The first of the newer commentaries came out July 20th online and July 25th in print, by Bryce Covert in the New York Times, titled in the latter “Less Work, More Life.”  It recapped the studies above, but added mention of people, as the Bureau of Labor Statistics puts it, working part-time for economic reasons (“About one-tenth of American workers were working part time but trying to get more hours”), a statement that people in this country spend “7 to 19 percent more time on the job than our European peers,” that “employers steal… overtime hours spent in front of a computer,” and that longer time constitutes “a class divide in overwork” as “the demand to spend 60 hours at an office is one that depletes the lives of professional, higher-paid workers,” the last one refreshing as almost all printed complaints about job requirements have focused on the lowest-paying positions.  I add the effects of Parkinson’s Law, furthered by employees’ perceptions that they can always work into the evening or weekend if need be, and a related problem of people feeling more need to keep in touch because that is easy. 

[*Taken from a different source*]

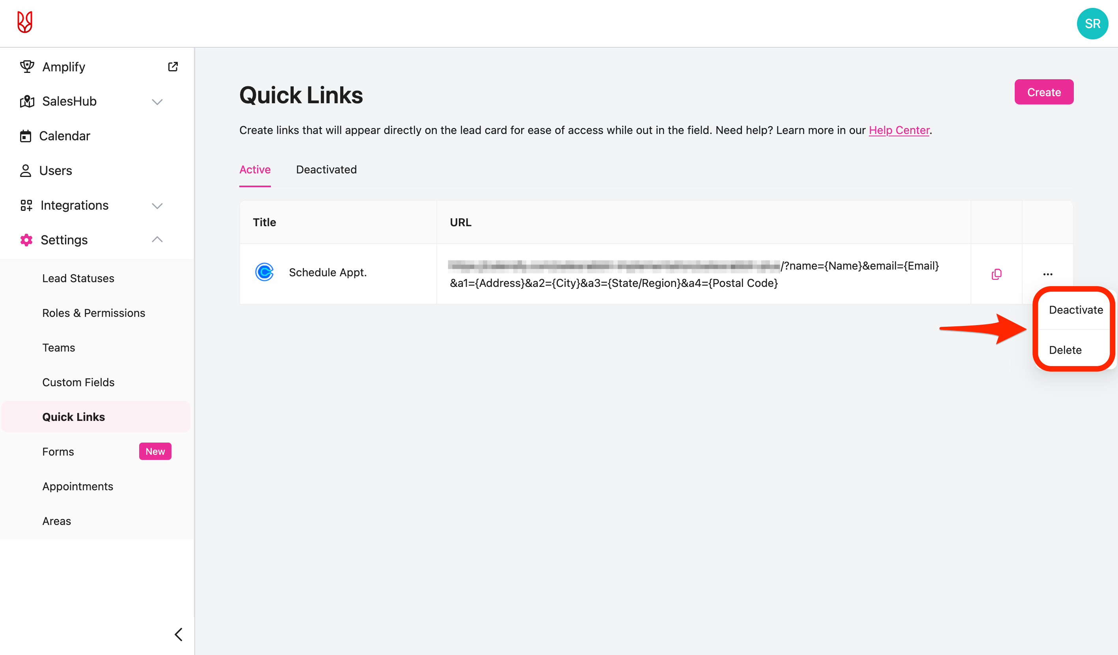Open Amplify external link icon
Viewport: 1118px width, 655px height.
tap(173, 67)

Next, in Robin Madell’s September 21st Yahoo News “How Does a 4-Day Workweek Work,” we learned about a trend, probably driven by prospective employees demanding more personal time, which is varies between companies putting it into practice.  As well as differences in whether the third day off is fixed or at workers’ discretion, four-day pioneers Kickstarter, Monograph, and Nectafy split on the largest question, whether such a schedule means 32 hours or still 40.

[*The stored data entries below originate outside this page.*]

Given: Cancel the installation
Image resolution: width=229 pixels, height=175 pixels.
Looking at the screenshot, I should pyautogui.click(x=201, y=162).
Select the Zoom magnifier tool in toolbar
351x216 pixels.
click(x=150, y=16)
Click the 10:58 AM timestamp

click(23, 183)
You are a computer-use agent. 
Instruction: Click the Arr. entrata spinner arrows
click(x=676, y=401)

Finally, we had “the Future of Work Should Mean Working Less,” by Jonathan Malesic on September 23rd in the New York Times.  I don’t share the author’s view that “work sits at the heart of Americans’ vision of human flourishing,” that “it’s how we earn dignity,” “how we prove our moral character,” or, much more, that “it’s where we seek meaning and purpose, which many of us interpret in spiritual terms” – those norms peaked in the 1950s, and modern-day employees are increasingly likely to get their emotional needs met from other ventures and relationships which they use their jobs to support, and have never stopped covering their spiritual life with religion.  As well and unfortunately, the “should” in the title exemplifies what else Malesic had to say, that we “ought to expect a bit less of people whose jobs grind them down” (and which are those?), that considering jobs away from the center of self-worth “justifies a living wage” (just exactly what is that?), and, worst, that “this new vision” (new?) “should inspire us to implement universal basic income and a higher minimum wage, shorter shifts for many workers and a shorter workweek for all at full pay,” something that could have been written by a fourth-grader in that paper’s For Kids section. 

More problematic than naivete, though, is the query looming over all of these stories:  If people are expected to work more, what does it mean to reduce stated hours from 40 to 32?  Before we decrease official time on the job, we need to address that.  It is silly to take pride in a cut to 32 hours if that only shrinks people’s labor from, say, 60 hours to 50.  The 40-hour standard workweek, fictional or not, has been described as the norm since the 1930s – bringing actual time below that is in fact two steps away.  Let us take them one at a time.